## begin MATERIAL FOR THIS TASK
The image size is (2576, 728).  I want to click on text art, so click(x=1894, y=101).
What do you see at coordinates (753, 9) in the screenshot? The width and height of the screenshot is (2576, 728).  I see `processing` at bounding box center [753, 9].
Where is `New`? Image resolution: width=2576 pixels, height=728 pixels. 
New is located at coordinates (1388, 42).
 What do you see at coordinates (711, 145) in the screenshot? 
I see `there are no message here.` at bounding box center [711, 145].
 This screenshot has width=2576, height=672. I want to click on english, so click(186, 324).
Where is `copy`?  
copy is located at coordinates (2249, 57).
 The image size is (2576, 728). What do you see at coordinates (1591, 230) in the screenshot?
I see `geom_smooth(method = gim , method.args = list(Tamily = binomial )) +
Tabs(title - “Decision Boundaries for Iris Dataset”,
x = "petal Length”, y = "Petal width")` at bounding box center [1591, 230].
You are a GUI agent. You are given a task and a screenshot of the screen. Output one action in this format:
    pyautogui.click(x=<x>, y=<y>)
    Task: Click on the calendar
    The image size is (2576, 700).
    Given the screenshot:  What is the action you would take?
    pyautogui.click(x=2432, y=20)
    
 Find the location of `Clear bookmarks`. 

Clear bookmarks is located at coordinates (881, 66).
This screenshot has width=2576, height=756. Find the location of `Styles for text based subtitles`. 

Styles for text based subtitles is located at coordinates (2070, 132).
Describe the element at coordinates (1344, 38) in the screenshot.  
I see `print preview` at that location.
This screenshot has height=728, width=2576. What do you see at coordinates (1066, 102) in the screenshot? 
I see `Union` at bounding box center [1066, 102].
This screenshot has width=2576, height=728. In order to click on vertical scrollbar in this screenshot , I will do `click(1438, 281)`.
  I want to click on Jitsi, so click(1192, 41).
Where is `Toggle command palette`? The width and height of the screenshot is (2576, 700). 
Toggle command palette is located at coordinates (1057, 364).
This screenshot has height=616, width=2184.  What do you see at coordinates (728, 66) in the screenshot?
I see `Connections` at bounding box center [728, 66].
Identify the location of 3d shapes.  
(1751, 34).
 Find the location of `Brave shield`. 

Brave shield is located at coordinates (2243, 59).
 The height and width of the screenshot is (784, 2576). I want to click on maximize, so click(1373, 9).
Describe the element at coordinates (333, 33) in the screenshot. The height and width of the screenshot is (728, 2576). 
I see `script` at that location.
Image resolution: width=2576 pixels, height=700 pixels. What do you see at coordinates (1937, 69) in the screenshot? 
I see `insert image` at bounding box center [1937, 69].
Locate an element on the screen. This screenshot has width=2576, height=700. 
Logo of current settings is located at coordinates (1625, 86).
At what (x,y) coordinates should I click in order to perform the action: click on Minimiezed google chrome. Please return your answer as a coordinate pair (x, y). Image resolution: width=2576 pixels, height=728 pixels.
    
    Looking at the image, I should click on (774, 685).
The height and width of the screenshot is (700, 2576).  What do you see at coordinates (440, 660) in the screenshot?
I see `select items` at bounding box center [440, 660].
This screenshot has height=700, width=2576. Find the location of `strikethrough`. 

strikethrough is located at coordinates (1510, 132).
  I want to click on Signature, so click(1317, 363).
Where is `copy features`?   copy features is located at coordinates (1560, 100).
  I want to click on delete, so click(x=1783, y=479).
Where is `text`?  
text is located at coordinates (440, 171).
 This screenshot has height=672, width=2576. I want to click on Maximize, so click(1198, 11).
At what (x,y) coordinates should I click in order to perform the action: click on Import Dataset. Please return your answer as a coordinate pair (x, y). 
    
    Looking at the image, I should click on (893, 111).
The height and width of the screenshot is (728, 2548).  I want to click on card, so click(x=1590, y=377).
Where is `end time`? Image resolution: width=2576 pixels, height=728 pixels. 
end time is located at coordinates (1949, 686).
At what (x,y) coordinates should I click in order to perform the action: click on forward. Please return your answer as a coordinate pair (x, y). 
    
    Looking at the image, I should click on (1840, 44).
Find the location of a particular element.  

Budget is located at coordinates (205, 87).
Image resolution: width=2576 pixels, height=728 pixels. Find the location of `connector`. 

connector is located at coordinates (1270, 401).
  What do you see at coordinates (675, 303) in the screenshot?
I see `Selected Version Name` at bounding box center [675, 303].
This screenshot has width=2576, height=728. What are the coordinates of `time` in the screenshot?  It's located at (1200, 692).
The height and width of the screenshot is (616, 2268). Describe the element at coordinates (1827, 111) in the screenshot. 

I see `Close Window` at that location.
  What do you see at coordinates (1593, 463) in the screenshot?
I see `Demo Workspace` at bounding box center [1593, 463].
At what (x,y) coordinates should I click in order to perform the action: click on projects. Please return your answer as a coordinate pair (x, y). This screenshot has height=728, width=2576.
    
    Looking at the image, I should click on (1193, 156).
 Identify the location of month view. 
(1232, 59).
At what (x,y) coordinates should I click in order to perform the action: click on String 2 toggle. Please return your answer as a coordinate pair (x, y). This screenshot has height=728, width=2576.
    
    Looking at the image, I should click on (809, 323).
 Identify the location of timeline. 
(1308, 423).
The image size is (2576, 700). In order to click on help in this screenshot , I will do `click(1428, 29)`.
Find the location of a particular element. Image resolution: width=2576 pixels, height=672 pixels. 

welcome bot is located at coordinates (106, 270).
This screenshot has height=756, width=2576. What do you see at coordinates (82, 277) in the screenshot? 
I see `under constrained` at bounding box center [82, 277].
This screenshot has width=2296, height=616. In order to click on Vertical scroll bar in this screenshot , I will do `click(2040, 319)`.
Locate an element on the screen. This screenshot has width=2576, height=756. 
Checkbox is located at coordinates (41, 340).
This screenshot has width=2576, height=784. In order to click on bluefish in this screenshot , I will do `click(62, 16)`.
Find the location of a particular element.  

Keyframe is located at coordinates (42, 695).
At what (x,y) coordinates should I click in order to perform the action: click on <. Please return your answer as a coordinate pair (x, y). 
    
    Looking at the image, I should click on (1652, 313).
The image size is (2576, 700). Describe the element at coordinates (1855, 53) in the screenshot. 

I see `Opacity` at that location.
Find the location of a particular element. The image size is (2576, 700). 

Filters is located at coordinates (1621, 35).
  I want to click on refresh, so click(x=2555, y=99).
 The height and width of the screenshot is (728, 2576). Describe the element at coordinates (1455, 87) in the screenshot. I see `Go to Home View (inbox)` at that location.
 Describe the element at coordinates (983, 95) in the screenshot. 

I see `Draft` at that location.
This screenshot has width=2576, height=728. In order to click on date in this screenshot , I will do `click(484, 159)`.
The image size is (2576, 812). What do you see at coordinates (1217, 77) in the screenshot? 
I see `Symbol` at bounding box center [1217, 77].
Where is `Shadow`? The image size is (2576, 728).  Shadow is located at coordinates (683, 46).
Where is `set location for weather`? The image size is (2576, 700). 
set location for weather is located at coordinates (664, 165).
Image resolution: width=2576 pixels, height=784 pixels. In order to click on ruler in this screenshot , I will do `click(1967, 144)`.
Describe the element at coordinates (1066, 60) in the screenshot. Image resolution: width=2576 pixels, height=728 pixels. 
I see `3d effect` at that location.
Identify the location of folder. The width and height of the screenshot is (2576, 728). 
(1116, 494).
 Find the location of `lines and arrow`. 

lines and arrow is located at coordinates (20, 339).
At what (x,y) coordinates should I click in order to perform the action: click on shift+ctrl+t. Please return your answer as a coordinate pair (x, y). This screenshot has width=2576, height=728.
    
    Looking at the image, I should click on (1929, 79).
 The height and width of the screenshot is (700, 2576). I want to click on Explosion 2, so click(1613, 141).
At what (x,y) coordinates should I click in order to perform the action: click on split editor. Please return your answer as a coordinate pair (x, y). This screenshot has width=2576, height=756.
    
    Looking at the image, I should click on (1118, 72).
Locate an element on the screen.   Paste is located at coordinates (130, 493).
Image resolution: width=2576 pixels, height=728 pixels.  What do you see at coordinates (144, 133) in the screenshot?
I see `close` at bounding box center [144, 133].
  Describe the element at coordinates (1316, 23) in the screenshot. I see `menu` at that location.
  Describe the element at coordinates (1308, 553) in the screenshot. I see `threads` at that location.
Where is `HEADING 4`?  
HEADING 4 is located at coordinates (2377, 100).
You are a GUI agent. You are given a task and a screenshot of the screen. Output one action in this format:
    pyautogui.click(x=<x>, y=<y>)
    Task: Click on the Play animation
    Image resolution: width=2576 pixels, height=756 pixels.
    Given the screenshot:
## end MATERIAL FOR THIS TASK
EXERCISE DESCRIPTION >>
Copy out the rows above from the line with "click on projects." to the line with "(1232, 59).", keeping every line as it appears.

RESULT FOR THIS TASK >>
At what (x,y) coordinates should I click in order to perform the action: click on projects. Please return your answer as a coordinate pair (x, y). This screenshot has height=728, width=2576.
    
    Looking at the image, I should click on (1193, 156).
 Identify the location of month view. 
(1232, 59).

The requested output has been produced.